Incremental Demo: From Failure to Success
This chapter walks through the four versions of the agent that Tejas Kumar builds during his presentation at AI Engineer World’s Fair 1. Each version adds one piece of harness infrastructure. The model and the task never change.
“I did not touch the prompt once. I did not change the system prompt. We just built a harness and the outcome radically changed.” — Tejas Kumar 1
The task:
“Go to Hacker News and upvote the first post.”
The model: GPT-3.5 Turbo — deliberately chosen by Tejas as a weak, cheap
model. The tool backend: raw Playwright (browser automation). (The Rust
implementation in this repo uses headless_chrome instead of Playwright, and
Ollama locally instead of an API-based model, but the architectural patterns
are identical.)
Version 1: Raw Agent Loop
The agent loop runs with no guardrails, no verify step, no login handler.

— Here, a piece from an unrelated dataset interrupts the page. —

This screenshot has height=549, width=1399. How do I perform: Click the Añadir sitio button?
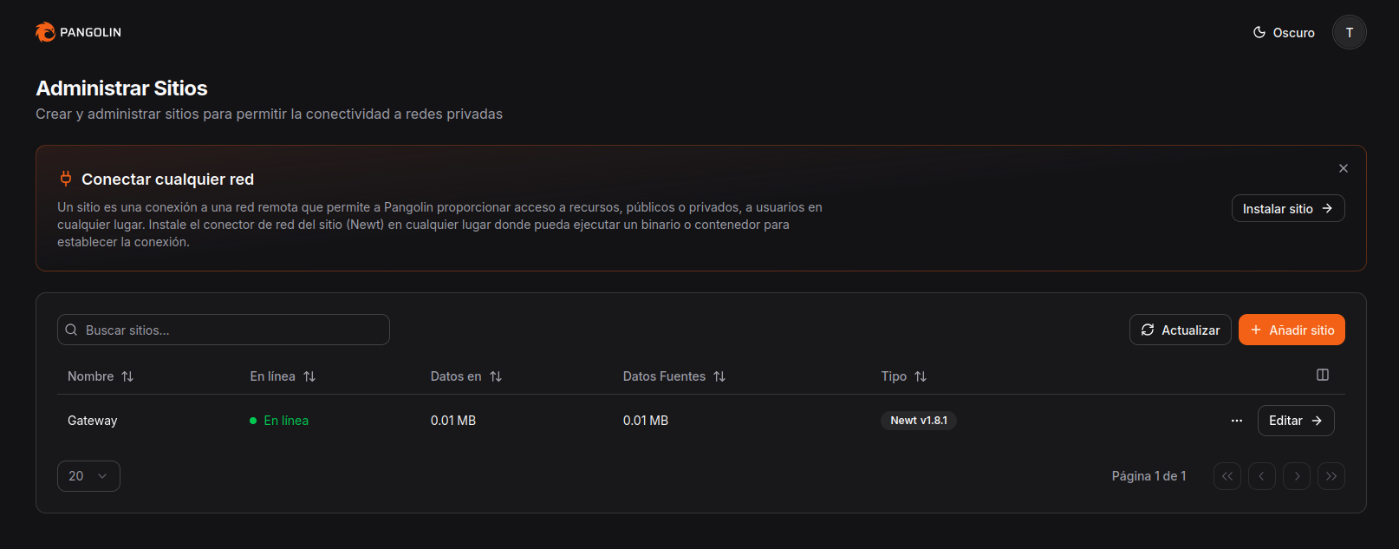(x=1292, y=330)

[iter 1] browser_navigate → browser_get_text → browser_get_stories → browser_click(up_12345)
[iter 2] browser_url → browser_get_text
[iter 3] browser_url → browser_get_text
[iter 4] answer
The agent opens Hacker News, clicks the upvote button, hits a login redirect, panics, and then lies. It returns a message claiming “I upvoted” — but the trace shows it never actually logged in. The click opened a login page, and the model hallucinated success rather than admitting failure.
As Tejas Kumar said on stage 1:
“It doesn’t verify. This is the job of a harness.”
Version 2: Guardrails and Context Limits
Two guardrails are added:
- Max iterations: if the agent exceeds 6 tool calls, stop
- Max messages: if the conversation exceeds 20 messages, compact context
The agent still fails (it still can’t log in), but it stops earlier. The guardrails prevent runaway token waste but don’t fix the semantic failure.
The key lesson: guardrails catch structural failures. They don’t catch wrong answers.
Version 3: Verify Step
The agent loop is refactored into runHarnessAttempt, wrapped by an outer
runHarness that retries up to three times. A verifySuccessfulUpvote function
inspects the trace and applies deterministic rules:
- Was there a successful click on the upvote element?
- Did a
harness_auto_logintool run? If it ran and returned “failed,” fail. - Did the page redirect to a login URL without the login handler having run? Fail.
The harness detects the lie by reflecting on its own trace data. The agent now reports “failed to upvote” instead of falsely claiming success.
As Tejas Kumar put it 1:
“Step one to solving a problem is admitting you have one.”
Version 4: Login Handler
A loginHandler function runs before every trace push in the agent loop. It
checks the browser session’s current URL:
- If the page is not a login page: return immediately (zero cost)
- If the page is a login page: inject credentials into the form fields from environment variables, submit the form, push a synthetic message: “I’m the harness. I logged in. You’re good now.”
The agent now succeeds: opens Hacker News, hits the login redirect, the harness logs in programmatically, the agent resumes control, clicks the upvote, and the verify step confirms success.
All without changing the system prompt or the task description.
Summary of the Arc
| Version | What changed | Outcome |
|---|---|---|
| 1 | Raw loop | Agent lies about success |
| 2 | Guardrails | Agent stops earlier, still lies |
| 3 | Verify step | Agent admits failure honestly |
| 4 | Login handler | Agent succeeds reliably |
This progression is the core demonstration from Tejas Kumar’s talk 1.